- **Excerpt provided**:
The effect of resistance training interventions on fundamental movement skills in youth: a meta-analysis

Helen Collins (Lead / Corresponding author), Josephine N. Booth, Audrey Duncan, Samantha Fawkner

Research output: Contribution to journalReview articlepeer-review

7 Citations (Scopus)
135 Downloads (Pure)

Abstract

Background: Fundamental movement skills (FMS) are strongly related to physical activity (PA) in childhood and beyond. To develop FMS, resistance training (RT) may be a favourable intervention strategy. The purpose of this meta-analysis was to systematically examine the effect of RT interventions on FMS in youth.

- **Information shown**:
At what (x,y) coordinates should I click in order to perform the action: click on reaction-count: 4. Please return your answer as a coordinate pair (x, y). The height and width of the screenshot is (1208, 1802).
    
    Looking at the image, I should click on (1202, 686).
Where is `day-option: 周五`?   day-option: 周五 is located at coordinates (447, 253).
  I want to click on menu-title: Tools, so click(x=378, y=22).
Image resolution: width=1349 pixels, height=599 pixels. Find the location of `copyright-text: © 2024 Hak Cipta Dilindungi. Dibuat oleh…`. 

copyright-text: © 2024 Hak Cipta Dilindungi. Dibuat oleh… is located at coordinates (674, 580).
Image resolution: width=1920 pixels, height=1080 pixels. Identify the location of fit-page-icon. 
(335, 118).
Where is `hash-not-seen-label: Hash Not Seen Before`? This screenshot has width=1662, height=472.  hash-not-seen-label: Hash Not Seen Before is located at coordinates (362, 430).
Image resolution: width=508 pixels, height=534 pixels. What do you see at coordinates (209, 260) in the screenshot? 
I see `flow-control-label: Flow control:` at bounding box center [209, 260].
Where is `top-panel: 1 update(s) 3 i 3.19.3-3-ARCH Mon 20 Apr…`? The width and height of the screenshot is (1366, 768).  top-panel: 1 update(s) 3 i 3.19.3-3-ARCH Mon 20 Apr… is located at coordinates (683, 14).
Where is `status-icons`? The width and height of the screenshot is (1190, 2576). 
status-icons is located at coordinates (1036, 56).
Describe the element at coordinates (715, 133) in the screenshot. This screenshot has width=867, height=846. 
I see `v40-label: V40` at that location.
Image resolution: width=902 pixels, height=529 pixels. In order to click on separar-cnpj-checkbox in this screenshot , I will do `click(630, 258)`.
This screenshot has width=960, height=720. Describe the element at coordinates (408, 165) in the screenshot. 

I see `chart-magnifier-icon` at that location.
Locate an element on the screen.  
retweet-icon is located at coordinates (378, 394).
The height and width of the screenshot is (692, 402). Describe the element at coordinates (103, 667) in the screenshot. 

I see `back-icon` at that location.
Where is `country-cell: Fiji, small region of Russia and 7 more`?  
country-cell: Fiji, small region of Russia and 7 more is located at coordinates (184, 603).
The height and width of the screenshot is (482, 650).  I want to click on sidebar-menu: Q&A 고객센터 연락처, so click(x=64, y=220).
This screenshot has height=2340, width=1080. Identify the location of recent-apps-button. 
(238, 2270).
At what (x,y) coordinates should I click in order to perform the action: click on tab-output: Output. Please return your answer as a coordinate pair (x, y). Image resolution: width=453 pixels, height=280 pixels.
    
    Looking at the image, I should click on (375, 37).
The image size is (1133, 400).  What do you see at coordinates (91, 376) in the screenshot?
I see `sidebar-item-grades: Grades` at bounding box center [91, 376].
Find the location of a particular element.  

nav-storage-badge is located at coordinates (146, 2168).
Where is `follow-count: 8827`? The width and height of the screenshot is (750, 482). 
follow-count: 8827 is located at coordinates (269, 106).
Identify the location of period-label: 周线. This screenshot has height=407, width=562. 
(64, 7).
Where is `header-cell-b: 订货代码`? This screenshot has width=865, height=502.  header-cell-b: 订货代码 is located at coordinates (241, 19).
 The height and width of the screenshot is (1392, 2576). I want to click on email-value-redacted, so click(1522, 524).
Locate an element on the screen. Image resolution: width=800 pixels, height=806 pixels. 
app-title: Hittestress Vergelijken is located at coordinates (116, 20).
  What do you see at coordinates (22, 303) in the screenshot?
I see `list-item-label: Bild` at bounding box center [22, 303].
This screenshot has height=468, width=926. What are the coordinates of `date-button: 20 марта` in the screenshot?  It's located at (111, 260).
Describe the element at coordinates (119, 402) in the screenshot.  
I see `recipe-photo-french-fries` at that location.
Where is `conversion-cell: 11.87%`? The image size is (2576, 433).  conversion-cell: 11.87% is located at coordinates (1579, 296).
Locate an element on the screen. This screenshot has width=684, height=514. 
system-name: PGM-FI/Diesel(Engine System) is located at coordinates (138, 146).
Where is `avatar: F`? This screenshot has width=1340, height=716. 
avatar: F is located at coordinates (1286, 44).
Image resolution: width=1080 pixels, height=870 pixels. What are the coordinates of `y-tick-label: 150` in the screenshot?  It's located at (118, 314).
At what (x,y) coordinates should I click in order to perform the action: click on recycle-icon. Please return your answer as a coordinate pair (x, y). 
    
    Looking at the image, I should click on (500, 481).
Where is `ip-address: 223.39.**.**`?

- **Tasks**:
1. In the abstract on resistance training and fundamental movement skills in youth, what is the stated purpose of the meta-analysis?
2. Continue the abstract on resistance training and fundamental movement skills in youth, beginning immediately after its final sentence.

- **List of answers**:
1. The purpose was to systematically examine the effect of resistance training interventions on fundamental movement skills in youth.

2.
Methods: Meta-analysis followed the PRISMA guidelines (Prospero registration number CRD42016038365). Electronic literature databases were searched from the year of their inception up to and including June 2017. The search strategy aimed to return studies that included product and process-oriented measures as a means of assessing FMS. Studies from English language peer-reviewed published articles that examined the effect of RT on indicators of FMS in youth, with participants of school age (5–18 years) were included.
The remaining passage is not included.